Careers in academia provide more flexibility to faculty regarding work hours, work location, autonomy, frequency of travel, consulting opportunities, and other activities. They can make it easier to achieve a work–life balance and can be more family friendly. They allow faculty to pursue projects they are passionate about, without regard to profitability. For entrepreneurial faculty, the opportunity to create a start-up venture while continuing to work as a faculty member provides a unique opportunity not found in industry. Most academic institutions will share royalties from faculty inventions. Sharing of royalties and outside consulting opportunities allow faculty to supplement their income.
Careers in industry tend to provide less flexibility regarding work hours, travel, and other activities. Consulting is rarely allowed unless the work will not benefit a competitor. Even in these situations, many companies feel that they own their employees’ time and do not want them spending it on projects that will not benefit the company. Companies will not allow employees to run potentially competitive start-up ventures, nor will they share royalties for inventions created by their engineers.
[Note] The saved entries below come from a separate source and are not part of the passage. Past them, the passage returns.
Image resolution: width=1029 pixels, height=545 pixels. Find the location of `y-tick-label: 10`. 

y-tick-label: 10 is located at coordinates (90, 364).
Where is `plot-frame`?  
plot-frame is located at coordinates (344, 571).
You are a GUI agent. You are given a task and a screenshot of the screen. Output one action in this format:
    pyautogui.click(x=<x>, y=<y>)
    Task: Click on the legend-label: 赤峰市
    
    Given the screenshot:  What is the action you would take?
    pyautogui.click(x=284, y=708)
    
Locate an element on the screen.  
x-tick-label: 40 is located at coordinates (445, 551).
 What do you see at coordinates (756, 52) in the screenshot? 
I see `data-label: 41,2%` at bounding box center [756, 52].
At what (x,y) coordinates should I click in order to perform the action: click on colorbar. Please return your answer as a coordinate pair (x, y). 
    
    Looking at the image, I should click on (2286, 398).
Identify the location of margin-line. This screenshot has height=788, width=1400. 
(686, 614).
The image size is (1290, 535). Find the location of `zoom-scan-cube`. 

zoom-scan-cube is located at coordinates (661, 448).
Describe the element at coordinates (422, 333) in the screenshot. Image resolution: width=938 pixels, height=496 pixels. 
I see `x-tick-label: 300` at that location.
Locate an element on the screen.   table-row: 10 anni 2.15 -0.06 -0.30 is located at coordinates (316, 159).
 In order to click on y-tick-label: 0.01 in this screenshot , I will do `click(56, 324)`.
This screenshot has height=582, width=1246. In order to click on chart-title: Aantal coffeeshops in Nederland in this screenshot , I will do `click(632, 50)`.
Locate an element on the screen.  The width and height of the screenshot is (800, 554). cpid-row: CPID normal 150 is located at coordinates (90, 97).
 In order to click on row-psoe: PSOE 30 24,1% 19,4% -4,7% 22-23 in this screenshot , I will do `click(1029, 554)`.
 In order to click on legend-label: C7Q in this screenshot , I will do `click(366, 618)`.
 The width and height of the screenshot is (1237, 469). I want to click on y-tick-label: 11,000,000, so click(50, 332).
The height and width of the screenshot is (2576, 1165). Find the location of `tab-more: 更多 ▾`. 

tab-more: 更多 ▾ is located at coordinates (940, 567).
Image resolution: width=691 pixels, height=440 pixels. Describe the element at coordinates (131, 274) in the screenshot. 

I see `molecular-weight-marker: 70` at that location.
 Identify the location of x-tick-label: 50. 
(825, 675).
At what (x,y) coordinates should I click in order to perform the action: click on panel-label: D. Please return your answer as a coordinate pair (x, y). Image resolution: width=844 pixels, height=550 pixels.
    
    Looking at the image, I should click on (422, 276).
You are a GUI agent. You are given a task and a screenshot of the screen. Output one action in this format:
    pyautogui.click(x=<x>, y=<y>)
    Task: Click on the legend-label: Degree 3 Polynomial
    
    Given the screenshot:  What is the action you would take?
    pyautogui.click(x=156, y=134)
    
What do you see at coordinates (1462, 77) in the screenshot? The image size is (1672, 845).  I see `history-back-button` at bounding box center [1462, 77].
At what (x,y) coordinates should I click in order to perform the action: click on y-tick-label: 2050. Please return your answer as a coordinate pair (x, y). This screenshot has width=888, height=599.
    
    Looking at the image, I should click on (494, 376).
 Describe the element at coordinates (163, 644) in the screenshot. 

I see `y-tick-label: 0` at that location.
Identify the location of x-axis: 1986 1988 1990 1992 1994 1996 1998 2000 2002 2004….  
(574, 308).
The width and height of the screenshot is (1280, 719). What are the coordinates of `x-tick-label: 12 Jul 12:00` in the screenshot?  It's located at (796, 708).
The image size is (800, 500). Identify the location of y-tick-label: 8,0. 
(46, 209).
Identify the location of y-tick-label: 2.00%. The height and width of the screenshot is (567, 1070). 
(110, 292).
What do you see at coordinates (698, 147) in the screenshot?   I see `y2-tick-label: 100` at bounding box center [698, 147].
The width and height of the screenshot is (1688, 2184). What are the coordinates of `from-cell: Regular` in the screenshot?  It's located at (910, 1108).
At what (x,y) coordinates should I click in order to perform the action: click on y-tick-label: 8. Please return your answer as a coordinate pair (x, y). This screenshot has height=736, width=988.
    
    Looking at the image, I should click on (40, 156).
These tradeoffs between careers in academia and industry are compensated for by higher industry salaries, which can be up to 50% greater than academic salaries, depending on the job requirements, education, experience, years in the medical device industry, company size, and the number of employees supervised. The Medical Device and Diagnostic Industry Medtech Salary Survey 2017 reports current salaries and compensation for engineers in the medical industry [4].
In summary, there are differences among careers involving research in academia and in industry. It is important for our students to understand the differences in the day-to-day activities, job responsibilities, and quality-of-life issues associated with each of these career paths.


  1. Merriam-Webster. (2017, Oct. 17). Research. Merriam-Webster. [Online].
  2. Cambridge Dictionary. (2017, Oct. 17). Development. Cambridge Dictionary. [Online].
  3. V. Govindarajan and S. Srinivas. (2013, Aug. 6). The innovation mindset in action: 3M corporation. Harv. Bus. Rev. [Online].
  4. M. Thibault. (2017, Oct. 18). MD+DI Medtech Salary Survey 2017. Medical Device Business. [Online].